C’était le point essentiel qui préoccupait Paul : Barney acceptait de les aider. Peu importait pour l’instant les résultats. Déjà, ils n’étaient plus seuls. Paul tendit la main par-dessus la petite table et lui serra le coude.

— Merci !

Barney hocha la tête sans sourire. Il avait l’expression déterminée de celui qui agit en fonction de sa propre conviction et ne mérite le remerciement de personne.

— Comment ça se passe dans ton équipe ? Tu penses que certains de tes gusses accepteraient encore de nous aider ?

— Tous. Tycen, Tara, Kevin, même Alexander, tous sont avec vous. Je réponds d’eux. Quand tu as des demandes qui les concernent, fais-les moi passer. Il faut seulement rester discret.

— À cause d’Archie ?

— De Lawrence, surtout. Quand Archie vous a débarqués, Lawrence a pavoisé. C’était un point marqué contre moi. Il faut l’entendre ironiser sur notre traque des souris de laboratoire, etc. Grâce à cette histoire, il s’est fait quelques alliés nouveaux, les obscurs, les jaloux, les planqués qui n’ont jamais supporté qu’Archie me fasse confiance. Mais ça ne va pas très loin, heureusement.

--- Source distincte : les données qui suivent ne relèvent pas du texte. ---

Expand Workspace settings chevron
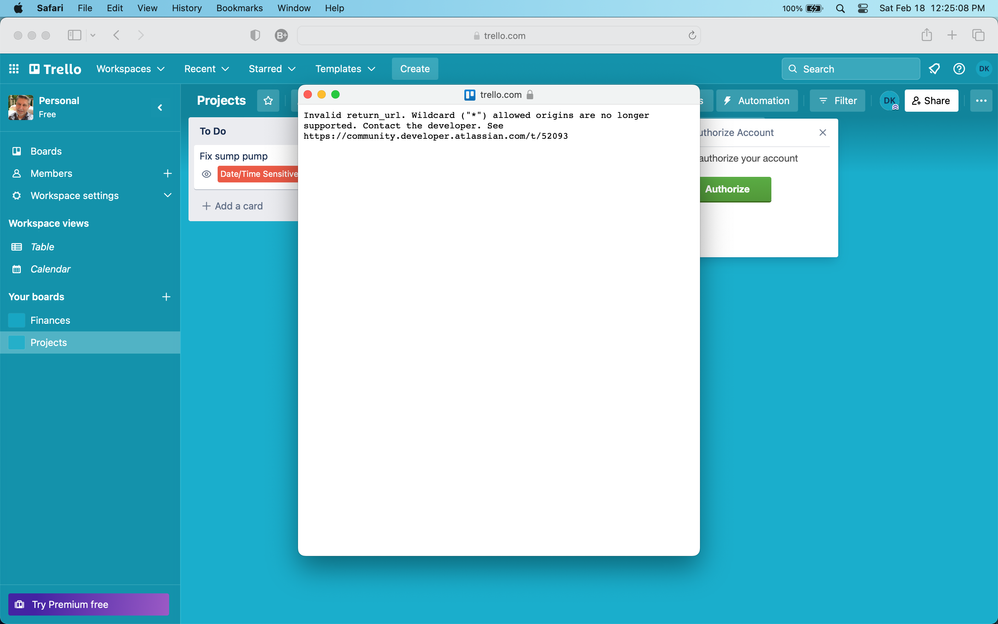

Le patron du bar rôdait autour d’eux depuis un moment. Il n’avait pas renoncé à leur vendre des hamburgers. Il était temps de prendre la fuite.

— Je suis sûr qu’Archie a dû charger Lawrence de vous retrouver coûte que coûte, conclut Barney. Ce sont probablement des hommes à lui qui retiennent Kerry prisonnière en Autriche.

— J’aurai besoin de ton aide d’ici peu sur un point précis. Kerry devrait me faire passer bientôt une liste de gens qu’il faudrait retrouver et profiler. Des noms qu’elle est en train de se procurer en Autriche. Ce ne sera pas très simple, je crois : les renseignements dont elle peut disposer remontent aux années soixante.

— Envoie toujours. Je vais te donner un contact pour me joindre discrètement. Tu pourras m’adresser ce que tu veux, sans que les sbires de Lawrence voient rien.

Il inscrivit sur un bout de papier un numéro de téléphone mobile et un code de courriel.

— Dernière chose, dit Paul. Tu te souviens de cette Française qui aurait été impliquée dans le casse de Wroclaw ? La fille que nous avait indiquée l’inspecteur de la DST ?

— Très bien.

— Je me suis fait prendre à New York en la cherchant.

— C’est bizarre, mais quand tu m’as dit que l’étudiant vous avait donné un contact, j’ai tout de suite pensé à un piège.

— Moi aussi. Mais je n’avais pas le choix. Cette fille, il faut à tout prix arriver à mettre la main dessus. Est-ce que tu pourrais récupérer des éléments sur elle en France, vérifier les listes de passagers des compagnies aériennes, retrouver les numéros appelés de son mobile et localiser ses déplacements… N’importe quoi pourvu que je puisse redémarrer la traque.

— Je vais voir ce que je peux faire.

Ils étaient debout, au milieu de ce sordide décor de bord de route, et se serraient chaleureusement la main sous l’œil attendri du serveur mexicain. Il aurait été bien étonné d’apprendre qu’à leur arrivée l’un tenait l’autre sous la menace de son revolver.

— Merci, Barney.

— Je te raccompagne ?

— Pour l’instant, tu sais, ma maison, c’est ma voiture. Je l’ai laissée à la sortie Ouest de Newport.

— Je vais te déposer. Tu vas mettre des lunettes et un bob. Il vaut mieux que personne ne nous voie ensemble dans ces parages.